Item-finding listing
"""

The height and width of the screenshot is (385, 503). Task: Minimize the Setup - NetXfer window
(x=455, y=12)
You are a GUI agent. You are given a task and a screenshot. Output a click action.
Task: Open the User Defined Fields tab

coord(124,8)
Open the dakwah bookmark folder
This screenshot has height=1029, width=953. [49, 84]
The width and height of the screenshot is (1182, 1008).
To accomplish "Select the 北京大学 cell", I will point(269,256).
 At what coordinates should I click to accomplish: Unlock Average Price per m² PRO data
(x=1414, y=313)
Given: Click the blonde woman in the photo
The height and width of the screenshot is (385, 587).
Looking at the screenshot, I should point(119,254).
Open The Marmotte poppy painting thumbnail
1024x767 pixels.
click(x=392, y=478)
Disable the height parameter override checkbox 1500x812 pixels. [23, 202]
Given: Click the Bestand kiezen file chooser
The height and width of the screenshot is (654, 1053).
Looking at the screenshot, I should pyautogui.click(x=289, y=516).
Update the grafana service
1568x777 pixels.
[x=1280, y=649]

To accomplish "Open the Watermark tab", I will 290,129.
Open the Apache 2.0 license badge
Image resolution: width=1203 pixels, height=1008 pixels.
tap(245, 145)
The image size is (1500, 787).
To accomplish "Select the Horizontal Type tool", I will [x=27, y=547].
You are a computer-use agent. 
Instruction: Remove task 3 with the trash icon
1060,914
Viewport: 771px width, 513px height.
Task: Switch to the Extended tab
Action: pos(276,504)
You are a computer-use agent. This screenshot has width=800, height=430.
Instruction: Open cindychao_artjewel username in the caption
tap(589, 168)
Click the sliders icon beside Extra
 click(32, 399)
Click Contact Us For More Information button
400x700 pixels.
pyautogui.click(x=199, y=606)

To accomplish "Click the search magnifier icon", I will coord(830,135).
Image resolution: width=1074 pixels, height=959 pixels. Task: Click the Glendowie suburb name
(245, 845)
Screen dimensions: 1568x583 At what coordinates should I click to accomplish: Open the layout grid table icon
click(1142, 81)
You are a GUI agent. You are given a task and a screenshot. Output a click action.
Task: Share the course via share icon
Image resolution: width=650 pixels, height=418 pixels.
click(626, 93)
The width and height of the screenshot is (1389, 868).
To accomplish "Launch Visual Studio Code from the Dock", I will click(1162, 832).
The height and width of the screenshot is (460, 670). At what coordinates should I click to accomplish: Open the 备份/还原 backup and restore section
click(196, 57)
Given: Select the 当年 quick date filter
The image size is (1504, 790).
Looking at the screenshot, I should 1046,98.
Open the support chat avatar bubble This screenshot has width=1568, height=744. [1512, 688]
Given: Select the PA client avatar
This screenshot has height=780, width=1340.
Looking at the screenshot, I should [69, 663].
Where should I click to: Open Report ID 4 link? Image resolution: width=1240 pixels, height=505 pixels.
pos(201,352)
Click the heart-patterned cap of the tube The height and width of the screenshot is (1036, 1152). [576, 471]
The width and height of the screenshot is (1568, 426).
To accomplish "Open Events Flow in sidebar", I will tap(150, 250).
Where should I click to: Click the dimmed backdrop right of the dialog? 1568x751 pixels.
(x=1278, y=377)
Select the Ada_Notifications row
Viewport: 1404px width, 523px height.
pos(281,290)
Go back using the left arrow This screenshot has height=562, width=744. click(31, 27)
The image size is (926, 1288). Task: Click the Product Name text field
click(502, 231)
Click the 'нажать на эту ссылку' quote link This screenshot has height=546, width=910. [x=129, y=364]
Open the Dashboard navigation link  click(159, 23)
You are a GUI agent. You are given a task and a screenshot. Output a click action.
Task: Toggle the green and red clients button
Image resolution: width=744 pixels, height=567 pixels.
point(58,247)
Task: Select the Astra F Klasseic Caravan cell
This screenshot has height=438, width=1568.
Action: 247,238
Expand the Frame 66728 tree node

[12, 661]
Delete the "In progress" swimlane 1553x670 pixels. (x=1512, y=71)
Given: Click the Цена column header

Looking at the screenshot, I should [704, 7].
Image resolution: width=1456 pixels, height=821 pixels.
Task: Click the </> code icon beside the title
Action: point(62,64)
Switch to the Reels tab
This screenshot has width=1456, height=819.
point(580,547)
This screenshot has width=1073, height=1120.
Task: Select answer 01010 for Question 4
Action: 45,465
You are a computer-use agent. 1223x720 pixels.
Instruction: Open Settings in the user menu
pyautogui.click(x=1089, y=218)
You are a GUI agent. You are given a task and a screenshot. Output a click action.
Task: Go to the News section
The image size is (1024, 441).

"""

◆ **Written task**:
Pull out every line of the listing above that contains the word "Where". Treat uppercase and lowercase as different.

◆ **Output of the exercise**:
Where should I click to: Open Report ID 4 link? Image resolution: width=1240 pixels, height=505 pixels.
Where should I click to: Click the dimmed backdrop right of the dialog? 1568x751 pixels.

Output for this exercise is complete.